Tout commence en 2008 avec For Emma, Forever Ago, un véritable chef d’œuvre et une intromission au sein de la douleur lors d’une rupture. Portée par la froideur et la rudesse du Wisconsin, on comprend bien que ce bijou de tristesse représente la période hivernale dans le calendrier Vernonien. Mais la dureté de l’hiver finit toujours par laisser place à la douceur du printemps. Là où le premier opus était une thérapie et un isolement, le second album Bon Iver s’ouvre quant à lui au monde et au voyage. Une ouverture d’esprit qui n’est possible qu’une fois l’âme réparée. En toute logique, on accueille ensuite l’été avec 22, a Million où les jours rallongent et où de nouveaux sons pointent le bout de leur nez.
Arrive enfin l’automne avec i,i, épopée finale de ce bulletin météo. Là où le chanteur semblait se cacher derrière une multitude de nouveaux sons électroniques dans 22, a Million, il revient cette fois-ci plus brut que jamais. C’est à nouveau dans des morceaux déchirants que l’on retrouve Justin Vernon, sorte d’écho à son passé tourmenté mais avec cette fois-ci une once d’espoir et d’optimisme qui lui étaient jusqu’alors inconnus. Un peu comme si l’artiste avait gagné en maturité à travers les épreuves de la vie. Dans le titre Marion, on retrouve les frissons des premiers morceaux et notamment du merveilleux The Wolves. On ferme les yeux, et l’esprit d’une âme solitaire errant au coin d’un feu et cherchant à se retrouver s’empare alors instantanément de nous, et chacune des grattes de cette guitare sèche nous écorche le cœur et les pensées.
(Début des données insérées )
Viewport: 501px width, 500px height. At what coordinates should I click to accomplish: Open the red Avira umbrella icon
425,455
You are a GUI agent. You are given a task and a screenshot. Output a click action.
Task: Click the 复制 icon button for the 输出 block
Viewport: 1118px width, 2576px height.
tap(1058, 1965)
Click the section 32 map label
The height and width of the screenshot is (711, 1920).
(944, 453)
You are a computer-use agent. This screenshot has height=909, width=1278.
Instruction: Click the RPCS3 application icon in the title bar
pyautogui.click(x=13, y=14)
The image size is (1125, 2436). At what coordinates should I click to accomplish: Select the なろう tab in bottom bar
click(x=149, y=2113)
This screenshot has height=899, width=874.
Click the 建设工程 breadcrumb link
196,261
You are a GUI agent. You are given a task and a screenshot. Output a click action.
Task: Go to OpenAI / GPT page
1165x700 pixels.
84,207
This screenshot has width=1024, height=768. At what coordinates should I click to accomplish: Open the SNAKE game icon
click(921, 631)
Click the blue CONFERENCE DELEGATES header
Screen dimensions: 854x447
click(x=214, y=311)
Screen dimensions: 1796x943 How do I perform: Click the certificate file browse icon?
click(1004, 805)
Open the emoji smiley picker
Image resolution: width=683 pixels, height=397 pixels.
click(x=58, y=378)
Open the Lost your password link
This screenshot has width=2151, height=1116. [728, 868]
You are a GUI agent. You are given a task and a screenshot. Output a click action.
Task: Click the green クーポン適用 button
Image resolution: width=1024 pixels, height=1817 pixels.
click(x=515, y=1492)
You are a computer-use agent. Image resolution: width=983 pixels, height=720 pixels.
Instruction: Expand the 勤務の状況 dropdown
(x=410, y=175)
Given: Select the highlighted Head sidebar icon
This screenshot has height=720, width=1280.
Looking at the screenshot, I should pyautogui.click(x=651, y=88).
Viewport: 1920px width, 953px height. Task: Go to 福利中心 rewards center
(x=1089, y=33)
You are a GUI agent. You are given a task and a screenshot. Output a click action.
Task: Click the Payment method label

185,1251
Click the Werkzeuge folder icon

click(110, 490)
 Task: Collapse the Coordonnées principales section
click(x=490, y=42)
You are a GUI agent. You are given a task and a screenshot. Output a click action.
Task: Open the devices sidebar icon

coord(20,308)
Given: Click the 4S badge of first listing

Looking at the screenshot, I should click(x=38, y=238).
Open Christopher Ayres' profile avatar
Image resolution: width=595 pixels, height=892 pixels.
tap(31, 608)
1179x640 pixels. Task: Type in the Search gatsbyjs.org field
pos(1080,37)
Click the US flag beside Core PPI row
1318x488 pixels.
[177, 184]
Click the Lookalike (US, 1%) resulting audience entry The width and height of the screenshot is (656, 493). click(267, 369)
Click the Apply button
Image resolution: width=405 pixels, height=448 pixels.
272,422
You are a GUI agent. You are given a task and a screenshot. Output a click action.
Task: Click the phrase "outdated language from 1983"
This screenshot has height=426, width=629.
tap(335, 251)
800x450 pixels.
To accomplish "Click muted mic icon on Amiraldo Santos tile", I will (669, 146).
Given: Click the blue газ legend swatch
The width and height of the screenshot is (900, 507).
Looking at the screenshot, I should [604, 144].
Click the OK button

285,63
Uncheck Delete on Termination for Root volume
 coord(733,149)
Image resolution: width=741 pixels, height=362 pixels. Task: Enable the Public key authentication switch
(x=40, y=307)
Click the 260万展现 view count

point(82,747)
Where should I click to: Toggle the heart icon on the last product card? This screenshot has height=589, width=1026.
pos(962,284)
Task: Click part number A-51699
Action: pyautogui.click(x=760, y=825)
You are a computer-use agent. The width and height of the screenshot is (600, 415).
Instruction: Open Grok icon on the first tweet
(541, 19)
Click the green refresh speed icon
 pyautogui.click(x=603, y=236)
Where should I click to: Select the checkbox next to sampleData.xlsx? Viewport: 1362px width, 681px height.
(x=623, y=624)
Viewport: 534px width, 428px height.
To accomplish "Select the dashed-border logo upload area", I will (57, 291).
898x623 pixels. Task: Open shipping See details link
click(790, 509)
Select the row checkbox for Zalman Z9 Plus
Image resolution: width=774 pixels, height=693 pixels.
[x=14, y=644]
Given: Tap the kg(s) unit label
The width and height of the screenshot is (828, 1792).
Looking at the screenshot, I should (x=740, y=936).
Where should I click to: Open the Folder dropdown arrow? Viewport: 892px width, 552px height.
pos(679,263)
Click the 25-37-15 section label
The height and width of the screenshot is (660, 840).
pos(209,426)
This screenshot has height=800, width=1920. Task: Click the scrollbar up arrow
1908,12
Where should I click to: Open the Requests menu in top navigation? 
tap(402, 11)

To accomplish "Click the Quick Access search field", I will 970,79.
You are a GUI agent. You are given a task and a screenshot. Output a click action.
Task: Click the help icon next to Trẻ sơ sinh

À l’image de l’automne, i,i représente la transition parfaite entre les saisons. Il s’empare des meilleurs éléments de chacune pour en produire un résultat parfait et équilibré. Outre les aspects bruts et folk tant appréciés des débuts, il va ainsi puiser dans la fraîcheur printanière de Bon Iver en nous proposant des morceaux comme Faith, où la voix de cristal de Vernon résonne et se percute aux notes de pianos douces tout comme elle le faisait déjà dans Holocene. Mais c’est sans compter le rappel à l’ordre de l’été, qui refuse qu’on ne l’oublie trop vite : on retrouve ainsi les sonorités si particulières et audacieuses de 22, a Million dans Jelmore ou Naeem.
Comme à son habitude, Bon Iver nous prend aux tripes et nous transporte dans ce dernier chapitre qui clôture en beauté ce calendrier. Des épreuves, Justin Vernon n’en a gardé que le meilleur et en sort plus fort que jamais. Il nous fait donc cadeau d’un album plein de maturité et d’honnêteté, s’alignant ainsi avec le reste de son œuvre.